Nessa terça-feira íamos começar as aulas de bodyboard com o Lucas. Apostamos com ele que conseguiríamos aprender a fazer bodyboard numa semana. Ele achava que não íamos conseguir, mas ele não me conhecia.
Embora já estivesse vento, àquela hora estava imenso calor e comecei a sentir gotículas de suor a aparecerem na face. Quando estivesse a chegar tinha de verificar com o meu espelhinho se precisava de retocar alguma coisa.
– A propósito da aula, o que disse a tua mãe? Perguntaste-lhe se podias? – perguntou a Maria.
Eu desviei o olhar para o mar à nossa direita e respondi – Claro. – Quando voltei a cara vi que a Maria não estava convencida. Encarava-me de cara séria, mas serena, olhando-me nos olhos. – A sério! Ela disse que não haveria problema, desde que trouxesse a bomba comigo para o caso de alguma emergência, que não vai acontecer. – disse-lhe desta vez olhando para a Maria e esforçando-me por disfarçar os sinais que ela tão bem conhecia de quando não estava a ser sincera. A minha mãe nem sequer sonhava que ia experimentar fazer bodyboard, até porque se ela soubesse tenho a certeza de que não me ia deixar.
– Ok. Tu é que sabes Leo. Mas não te esqueças que o Lucas disse que só aceitaria dar-nos aulas se tivesse a certeza que os nosso pais sabiam.
Comecei a sentir mais calor na face e passei a mão na testa. Já estava a suar bastante. Fazia aquele caminho várias vezes a pé, todas as que em que me atrasava para apanhar o autocarro das 14h. A pé, o caminho demorava cerca de 20 minutos e custava sempre um bocado àquela hora por causa do sol.

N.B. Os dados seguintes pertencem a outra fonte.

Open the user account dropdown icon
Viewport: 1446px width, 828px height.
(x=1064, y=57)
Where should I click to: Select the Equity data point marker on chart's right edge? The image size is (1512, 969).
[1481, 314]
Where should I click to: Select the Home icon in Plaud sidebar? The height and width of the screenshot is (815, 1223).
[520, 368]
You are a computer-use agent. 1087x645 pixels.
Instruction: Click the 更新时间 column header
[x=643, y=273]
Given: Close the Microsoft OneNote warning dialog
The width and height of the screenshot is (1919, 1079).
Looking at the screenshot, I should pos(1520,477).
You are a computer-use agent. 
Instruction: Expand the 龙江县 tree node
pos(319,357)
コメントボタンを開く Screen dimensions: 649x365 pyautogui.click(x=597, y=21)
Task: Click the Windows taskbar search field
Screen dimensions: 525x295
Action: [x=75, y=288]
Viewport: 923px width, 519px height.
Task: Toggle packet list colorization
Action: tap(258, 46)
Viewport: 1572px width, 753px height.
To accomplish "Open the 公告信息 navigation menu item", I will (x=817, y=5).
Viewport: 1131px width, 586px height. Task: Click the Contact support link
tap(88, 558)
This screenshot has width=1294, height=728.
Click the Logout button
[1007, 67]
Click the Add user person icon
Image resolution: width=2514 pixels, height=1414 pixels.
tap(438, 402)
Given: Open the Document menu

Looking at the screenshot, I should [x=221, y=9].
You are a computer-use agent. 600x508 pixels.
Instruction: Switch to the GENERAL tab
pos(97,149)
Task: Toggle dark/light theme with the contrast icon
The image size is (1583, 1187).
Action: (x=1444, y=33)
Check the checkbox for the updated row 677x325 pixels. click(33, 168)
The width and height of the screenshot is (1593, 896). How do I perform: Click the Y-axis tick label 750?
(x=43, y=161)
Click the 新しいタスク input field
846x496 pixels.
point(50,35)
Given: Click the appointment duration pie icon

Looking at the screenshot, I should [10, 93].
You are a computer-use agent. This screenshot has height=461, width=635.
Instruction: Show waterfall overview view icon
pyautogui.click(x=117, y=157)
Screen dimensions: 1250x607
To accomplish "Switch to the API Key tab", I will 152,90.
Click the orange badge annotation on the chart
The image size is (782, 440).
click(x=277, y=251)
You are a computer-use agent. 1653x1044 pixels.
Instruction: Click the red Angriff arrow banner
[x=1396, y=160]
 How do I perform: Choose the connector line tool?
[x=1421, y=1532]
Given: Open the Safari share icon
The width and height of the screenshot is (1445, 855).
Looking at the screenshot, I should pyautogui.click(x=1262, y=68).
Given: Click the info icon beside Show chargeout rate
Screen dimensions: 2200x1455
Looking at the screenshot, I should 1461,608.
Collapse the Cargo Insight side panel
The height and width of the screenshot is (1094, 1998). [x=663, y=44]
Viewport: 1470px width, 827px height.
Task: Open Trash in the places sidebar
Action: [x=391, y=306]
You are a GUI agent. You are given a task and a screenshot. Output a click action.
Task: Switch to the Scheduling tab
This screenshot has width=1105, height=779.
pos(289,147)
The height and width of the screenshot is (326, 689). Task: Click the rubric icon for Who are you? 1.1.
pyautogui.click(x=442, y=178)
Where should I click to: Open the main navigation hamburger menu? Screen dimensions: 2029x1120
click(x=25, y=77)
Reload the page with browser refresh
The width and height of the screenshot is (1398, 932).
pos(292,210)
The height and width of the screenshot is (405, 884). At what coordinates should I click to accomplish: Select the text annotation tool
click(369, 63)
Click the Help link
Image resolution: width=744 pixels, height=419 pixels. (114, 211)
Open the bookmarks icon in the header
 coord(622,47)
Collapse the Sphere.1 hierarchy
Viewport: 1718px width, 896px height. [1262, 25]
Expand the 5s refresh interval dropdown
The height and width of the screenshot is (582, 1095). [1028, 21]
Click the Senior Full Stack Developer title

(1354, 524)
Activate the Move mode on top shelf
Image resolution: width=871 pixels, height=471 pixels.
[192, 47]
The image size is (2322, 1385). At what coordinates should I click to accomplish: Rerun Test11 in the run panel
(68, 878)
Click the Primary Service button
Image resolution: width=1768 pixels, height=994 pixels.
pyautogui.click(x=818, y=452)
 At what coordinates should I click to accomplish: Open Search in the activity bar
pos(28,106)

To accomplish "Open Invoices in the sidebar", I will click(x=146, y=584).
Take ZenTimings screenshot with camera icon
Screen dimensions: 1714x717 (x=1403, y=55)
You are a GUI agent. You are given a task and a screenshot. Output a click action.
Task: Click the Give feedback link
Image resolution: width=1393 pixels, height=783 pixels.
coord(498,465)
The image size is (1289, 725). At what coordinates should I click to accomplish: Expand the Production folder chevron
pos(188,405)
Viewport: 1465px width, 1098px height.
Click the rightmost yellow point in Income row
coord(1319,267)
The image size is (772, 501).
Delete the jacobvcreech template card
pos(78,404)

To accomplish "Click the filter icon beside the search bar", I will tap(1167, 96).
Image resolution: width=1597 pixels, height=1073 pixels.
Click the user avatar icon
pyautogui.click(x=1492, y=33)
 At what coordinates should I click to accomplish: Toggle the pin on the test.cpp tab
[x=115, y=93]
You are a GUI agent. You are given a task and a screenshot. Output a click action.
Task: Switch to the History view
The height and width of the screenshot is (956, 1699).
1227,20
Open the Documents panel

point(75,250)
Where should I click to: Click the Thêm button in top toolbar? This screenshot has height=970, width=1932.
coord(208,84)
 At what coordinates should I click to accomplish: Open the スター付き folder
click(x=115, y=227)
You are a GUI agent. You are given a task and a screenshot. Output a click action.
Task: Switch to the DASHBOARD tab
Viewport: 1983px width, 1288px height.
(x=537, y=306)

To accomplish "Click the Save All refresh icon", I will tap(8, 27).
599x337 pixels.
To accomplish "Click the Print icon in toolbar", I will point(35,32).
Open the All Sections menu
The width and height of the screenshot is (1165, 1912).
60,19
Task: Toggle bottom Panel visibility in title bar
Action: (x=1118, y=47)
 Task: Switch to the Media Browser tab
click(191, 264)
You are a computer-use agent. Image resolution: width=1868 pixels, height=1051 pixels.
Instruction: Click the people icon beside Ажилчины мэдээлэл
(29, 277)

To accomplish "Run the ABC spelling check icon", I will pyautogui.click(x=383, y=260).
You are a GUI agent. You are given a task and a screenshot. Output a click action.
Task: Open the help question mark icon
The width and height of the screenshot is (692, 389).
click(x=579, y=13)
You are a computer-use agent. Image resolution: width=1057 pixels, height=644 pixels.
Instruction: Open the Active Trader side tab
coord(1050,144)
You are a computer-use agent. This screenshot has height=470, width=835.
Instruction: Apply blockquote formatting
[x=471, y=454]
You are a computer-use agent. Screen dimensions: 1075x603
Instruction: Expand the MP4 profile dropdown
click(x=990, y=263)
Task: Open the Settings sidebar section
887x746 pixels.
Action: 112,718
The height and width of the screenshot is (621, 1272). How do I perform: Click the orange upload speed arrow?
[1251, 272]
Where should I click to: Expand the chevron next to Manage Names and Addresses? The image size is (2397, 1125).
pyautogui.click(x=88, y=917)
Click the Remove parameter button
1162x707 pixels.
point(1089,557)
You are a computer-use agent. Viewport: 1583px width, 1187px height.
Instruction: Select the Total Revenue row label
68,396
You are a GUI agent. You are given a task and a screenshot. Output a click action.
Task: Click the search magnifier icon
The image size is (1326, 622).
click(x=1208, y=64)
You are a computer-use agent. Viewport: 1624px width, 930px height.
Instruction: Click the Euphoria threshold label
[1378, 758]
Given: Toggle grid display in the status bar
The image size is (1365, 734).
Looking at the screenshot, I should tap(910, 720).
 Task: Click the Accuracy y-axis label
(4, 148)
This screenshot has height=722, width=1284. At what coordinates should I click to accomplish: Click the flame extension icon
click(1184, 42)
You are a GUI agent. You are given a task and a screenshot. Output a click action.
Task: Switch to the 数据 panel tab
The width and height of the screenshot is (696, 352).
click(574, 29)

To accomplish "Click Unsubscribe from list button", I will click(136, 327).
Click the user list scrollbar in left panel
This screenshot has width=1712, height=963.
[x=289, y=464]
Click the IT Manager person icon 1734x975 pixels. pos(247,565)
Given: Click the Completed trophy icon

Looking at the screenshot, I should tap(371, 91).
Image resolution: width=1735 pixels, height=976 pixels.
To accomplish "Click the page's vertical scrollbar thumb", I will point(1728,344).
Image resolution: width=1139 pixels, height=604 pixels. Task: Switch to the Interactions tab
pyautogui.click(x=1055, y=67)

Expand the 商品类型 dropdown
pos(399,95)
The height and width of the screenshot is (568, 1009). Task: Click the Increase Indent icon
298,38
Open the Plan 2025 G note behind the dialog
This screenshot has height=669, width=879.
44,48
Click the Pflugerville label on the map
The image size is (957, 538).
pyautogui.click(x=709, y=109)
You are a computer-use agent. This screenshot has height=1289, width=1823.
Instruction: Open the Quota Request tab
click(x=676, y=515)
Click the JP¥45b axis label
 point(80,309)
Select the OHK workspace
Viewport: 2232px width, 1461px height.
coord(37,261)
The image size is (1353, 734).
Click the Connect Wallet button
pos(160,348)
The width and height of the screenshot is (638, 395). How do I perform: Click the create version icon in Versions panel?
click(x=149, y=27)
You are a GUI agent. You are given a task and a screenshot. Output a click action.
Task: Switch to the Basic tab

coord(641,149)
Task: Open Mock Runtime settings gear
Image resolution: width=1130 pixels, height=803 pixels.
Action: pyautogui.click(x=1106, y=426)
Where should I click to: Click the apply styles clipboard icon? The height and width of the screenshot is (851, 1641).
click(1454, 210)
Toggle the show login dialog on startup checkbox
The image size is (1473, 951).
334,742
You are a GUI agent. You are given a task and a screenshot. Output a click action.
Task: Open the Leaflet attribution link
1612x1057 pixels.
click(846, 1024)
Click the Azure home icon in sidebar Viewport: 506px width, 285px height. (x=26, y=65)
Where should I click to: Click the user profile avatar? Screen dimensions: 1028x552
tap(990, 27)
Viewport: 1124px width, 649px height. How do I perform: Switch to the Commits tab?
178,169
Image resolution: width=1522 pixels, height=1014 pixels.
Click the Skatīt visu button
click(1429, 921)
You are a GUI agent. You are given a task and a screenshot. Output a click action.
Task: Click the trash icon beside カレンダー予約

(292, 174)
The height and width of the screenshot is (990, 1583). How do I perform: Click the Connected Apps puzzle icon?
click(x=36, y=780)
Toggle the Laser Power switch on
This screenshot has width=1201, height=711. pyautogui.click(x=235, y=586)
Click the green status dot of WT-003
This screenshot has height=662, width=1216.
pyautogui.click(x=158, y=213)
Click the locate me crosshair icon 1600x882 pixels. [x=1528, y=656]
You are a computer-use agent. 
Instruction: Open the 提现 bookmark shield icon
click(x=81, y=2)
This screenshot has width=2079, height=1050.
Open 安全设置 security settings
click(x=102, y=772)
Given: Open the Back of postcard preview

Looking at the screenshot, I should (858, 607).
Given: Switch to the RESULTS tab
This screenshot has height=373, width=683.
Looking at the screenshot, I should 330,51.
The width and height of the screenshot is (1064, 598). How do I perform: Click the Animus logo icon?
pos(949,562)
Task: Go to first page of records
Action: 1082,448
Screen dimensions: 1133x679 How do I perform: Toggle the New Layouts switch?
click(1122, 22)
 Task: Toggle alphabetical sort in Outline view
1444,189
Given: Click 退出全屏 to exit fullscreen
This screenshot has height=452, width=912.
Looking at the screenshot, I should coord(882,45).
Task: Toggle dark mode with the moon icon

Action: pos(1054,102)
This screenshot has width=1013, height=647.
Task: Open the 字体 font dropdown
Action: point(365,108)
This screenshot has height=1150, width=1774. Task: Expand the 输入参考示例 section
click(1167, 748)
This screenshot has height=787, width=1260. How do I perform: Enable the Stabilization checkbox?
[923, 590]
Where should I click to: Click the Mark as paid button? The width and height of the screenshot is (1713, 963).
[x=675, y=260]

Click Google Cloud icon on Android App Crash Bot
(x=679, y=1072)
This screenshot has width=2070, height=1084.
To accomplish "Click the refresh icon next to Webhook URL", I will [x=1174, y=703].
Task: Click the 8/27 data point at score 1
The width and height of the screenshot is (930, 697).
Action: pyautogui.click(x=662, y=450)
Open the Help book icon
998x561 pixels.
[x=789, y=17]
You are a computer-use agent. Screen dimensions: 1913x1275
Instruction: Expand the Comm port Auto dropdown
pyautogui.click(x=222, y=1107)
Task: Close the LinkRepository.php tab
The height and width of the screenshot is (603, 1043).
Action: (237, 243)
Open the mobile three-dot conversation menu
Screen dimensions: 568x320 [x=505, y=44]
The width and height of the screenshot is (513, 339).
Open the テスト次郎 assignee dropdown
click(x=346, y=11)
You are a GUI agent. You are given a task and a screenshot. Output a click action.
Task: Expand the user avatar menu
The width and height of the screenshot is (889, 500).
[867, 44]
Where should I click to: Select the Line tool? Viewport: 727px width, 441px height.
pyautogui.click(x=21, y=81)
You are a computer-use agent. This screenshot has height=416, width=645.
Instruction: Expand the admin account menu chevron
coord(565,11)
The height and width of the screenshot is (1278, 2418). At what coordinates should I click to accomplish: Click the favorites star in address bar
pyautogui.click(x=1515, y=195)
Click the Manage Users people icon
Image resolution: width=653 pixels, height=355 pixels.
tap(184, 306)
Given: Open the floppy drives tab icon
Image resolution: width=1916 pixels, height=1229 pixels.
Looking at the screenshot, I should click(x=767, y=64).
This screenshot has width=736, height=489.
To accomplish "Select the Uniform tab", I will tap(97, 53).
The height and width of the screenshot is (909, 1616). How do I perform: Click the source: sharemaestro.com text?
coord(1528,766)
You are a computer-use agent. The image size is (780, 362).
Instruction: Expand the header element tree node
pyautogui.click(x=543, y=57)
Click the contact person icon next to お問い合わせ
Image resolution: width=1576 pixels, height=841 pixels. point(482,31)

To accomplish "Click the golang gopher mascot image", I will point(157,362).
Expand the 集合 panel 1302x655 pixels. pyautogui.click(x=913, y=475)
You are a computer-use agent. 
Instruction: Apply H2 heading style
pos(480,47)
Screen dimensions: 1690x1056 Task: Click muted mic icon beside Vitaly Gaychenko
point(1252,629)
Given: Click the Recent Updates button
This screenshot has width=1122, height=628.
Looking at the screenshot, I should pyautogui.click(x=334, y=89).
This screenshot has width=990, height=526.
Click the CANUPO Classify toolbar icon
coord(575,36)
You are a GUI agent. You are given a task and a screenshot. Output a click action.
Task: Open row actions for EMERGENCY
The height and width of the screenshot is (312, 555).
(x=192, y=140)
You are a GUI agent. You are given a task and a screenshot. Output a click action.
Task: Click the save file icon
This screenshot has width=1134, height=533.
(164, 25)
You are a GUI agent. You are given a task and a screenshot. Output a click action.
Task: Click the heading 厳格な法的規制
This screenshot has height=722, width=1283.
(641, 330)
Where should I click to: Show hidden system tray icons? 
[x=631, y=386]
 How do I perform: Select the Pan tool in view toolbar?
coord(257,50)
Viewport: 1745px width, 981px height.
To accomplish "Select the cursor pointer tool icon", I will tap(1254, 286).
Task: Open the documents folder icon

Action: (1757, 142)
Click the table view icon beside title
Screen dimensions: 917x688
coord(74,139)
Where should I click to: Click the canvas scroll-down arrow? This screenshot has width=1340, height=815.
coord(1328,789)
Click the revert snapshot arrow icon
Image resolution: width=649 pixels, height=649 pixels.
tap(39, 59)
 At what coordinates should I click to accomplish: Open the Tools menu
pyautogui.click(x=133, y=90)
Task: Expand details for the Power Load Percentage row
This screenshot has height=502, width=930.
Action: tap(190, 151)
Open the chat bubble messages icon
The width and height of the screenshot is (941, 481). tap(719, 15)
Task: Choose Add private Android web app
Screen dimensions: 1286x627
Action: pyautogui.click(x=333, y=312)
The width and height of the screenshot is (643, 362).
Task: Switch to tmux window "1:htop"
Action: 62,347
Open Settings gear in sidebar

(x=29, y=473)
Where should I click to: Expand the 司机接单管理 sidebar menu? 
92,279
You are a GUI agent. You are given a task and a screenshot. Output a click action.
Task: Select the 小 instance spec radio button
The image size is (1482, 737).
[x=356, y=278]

Naquela terça-feira, porém, estava a custar mais, sentia a respiração a vacilar e as palmas das mãos muito suadas.
– Hoje está mais calor, não achas Mary? – perguntei eu enquanto retirava a minha garrafa de água para um gole.
– Achas?... Com este vento não me parece. – respondeu a Maria – Estás nervosa com a aula?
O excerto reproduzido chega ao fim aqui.